The input list of sentences:
sentences = [
"""Well, I've tried to say "How Doth the Little Busy Bee," but it all came different!""",
"""Alice replied in a very melancholy voice. She continued, 'I'll try again.'"""
]
The desired output:
How Doth the Little Busy Bee,
I'll try again.
Is there a way to extract the citations (can appear in both single and double quotes) with nltk
with built-in or third-party tokenizers?
I've tried using the SExprTokenizer
tokenizer providing the single and double quotes as parens
values but the result was far from the desired, e.g.:
In [1]: from nltk import SExprTokenizer
...:
...:
...: sentences = [
...: """Well, I've tried to say "How Doth the Little Busy Bee," but it all came different!""",
...: """Alice replied in a very melancholy voice.

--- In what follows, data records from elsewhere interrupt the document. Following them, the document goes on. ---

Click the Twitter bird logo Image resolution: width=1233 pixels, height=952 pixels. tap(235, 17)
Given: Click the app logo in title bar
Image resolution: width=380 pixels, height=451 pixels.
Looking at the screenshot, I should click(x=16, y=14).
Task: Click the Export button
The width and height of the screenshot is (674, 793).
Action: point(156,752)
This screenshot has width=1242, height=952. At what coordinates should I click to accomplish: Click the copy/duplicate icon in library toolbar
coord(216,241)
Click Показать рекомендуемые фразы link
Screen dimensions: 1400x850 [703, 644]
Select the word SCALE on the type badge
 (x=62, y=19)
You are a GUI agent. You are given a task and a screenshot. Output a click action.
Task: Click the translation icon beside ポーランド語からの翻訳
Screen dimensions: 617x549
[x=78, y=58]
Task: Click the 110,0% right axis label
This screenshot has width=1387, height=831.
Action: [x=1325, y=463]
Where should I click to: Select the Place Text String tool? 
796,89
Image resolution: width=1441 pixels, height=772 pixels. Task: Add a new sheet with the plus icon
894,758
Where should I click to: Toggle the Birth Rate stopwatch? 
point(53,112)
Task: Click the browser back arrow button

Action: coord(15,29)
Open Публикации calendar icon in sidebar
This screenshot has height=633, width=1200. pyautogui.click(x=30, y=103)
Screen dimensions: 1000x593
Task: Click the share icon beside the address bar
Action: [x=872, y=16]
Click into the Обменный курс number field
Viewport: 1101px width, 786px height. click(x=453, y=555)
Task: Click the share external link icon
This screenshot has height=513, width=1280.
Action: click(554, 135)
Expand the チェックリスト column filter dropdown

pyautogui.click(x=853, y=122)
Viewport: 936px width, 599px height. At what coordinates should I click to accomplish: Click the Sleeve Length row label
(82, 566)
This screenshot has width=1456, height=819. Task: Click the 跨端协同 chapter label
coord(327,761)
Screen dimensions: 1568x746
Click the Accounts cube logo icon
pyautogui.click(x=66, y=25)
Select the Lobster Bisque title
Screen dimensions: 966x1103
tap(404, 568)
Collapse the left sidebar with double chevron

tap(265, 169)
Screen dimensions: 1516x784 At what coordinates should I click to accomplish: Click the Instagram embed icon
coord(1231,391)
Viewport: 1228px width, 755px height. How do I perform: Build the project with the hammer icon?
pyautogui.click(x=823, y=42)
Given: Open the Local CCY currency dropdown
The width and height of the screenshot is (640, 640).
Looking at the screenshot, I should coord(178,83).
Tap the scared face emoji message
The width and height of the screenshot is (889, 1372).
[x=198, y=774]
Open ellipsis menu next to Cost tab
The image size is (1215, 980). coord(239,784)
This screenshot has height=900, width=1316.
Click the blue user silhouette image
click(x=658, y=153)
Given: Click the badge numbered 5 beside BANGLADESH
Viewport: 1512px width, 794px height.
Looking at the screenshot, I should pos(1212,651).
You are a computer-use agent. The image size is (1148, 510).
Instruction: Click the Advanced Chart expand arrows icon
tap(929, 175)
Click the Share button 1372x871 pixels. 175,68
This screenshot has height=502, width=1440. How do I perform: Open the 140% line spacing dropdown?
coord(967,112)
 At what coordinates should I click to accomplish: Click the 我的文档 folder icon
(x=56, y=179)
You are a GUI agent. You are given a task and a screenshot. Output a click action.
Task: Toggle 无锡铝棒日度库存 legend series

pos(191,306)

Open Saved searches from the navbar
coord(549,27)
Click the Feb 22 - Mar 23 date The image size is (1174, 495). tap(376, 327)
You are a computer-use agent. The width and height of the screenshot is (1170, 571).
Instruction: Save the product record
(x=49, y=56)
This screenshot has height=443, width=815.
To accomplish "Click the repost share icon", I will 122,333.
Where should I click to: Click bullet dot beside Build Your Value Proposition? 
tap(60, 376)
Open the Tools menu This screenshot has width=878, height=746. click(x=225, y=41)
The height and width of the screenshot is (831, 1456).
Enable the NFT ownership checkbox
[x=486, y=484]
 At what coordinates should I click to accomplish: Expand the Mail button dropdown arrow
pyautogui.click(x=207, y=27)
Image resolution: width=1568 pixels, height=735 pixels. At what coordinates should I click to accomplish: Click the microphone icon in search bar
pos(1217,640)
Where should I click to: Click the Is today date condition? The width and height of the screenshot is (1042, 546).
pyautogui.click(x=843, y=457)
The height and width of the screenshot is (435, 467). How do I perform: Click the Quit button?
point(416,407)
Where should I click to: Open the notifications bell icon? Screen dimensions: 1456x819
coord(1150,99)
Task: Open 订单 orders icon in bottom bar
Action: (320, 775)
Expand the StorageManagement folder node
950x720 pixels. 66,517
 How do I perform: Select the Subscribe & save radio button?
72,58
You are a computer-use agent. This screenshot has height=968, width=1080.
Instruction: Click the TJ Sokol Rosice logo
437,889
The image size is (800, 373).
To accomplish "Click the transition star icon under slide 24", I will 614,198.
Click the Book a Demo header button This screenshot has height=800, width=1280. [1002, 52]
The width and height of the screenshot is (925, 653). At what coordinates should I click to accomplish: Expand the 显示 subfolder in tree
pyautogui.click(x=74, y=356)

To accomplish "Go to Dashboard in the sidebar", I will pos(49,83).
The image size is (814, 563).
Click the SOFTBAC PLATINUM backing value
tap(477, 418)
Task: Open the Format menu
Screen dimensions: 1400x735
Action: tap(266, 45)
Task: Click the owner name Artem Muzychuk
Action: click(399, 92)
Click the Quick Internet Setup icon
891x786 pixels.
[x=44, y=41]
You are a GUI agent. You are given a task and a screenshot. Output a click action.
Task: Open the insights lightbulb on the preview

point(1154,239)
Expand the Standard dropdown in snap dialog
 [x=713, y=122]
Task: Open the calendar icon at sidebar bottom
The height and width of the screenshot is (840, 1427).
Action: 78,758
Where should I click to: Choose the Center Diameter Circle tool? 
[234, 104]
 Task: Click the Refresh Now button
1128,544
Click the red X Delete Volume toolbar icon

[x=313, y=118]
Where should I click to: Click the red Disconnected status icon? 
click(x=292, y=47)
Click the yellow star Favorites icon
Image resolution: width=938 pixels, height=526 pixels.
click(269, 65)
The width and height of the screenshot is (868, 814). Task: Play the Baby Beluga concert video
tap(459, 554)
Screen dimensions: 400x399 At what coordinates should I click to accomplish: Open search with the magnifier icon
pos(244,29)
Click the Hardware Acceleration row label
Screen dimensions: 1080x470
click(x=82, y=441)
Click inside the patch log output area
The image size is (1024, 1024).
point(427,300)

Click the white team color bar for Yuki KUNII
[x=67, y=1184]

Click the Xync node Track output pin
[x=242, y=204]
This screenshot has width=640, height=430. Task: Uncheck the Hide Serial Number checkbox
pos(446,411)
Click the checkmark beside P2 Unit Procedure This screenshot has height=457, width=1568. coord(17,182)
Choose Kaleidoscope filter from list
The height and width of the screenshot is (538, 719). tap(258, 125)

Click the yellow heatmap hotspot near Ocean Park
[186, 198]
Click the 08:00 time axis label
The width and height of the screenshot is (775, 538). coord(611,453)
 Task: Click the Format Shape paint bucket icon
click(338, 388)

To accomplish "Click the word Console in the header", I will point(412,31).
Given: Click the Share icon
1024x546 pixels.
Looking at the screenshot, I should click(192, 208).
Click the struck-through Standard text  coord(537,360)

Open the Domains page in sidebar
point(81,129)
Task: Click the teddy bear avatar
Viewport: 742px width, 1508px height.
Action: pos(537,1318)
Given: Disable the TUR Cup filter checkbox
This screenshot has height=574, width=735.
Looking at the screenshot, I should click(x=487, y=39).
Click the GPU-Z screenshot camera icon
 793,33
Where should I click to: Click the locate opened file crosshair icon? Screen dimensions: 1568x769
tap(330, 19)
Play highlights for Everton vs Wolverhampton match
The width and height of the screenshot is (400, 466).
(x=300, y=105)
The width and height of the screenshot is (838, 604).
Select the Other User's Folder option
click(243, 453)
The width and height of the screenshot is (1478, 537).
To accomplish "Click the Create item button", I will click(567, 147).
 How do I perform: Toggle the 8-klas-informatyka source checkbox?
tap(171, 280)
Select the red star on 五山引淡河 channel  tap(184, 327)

She continued, 'I'll try again.'"""
...: ]
...:
...: tokenizer = SExprTokenizer(parens='""', strict=False)
...: for sentence in sentences:
...: for item in tokenizer.tokenize(sentence):
...: print(item)
...: print("----")
...:
Well,
I've
tried
to
say
"
How
Doth
the
Little
Busy
Bee,
"
but it all came different!
----
Alice replied in a very melancholy voice. She continued, 'I'll try again.'
There were similar threads like this and this, but all of them suggest a regex-based approach, but, I'm curious if this can be solved with nltk
only - sounds like a common task in Natural Language Processing.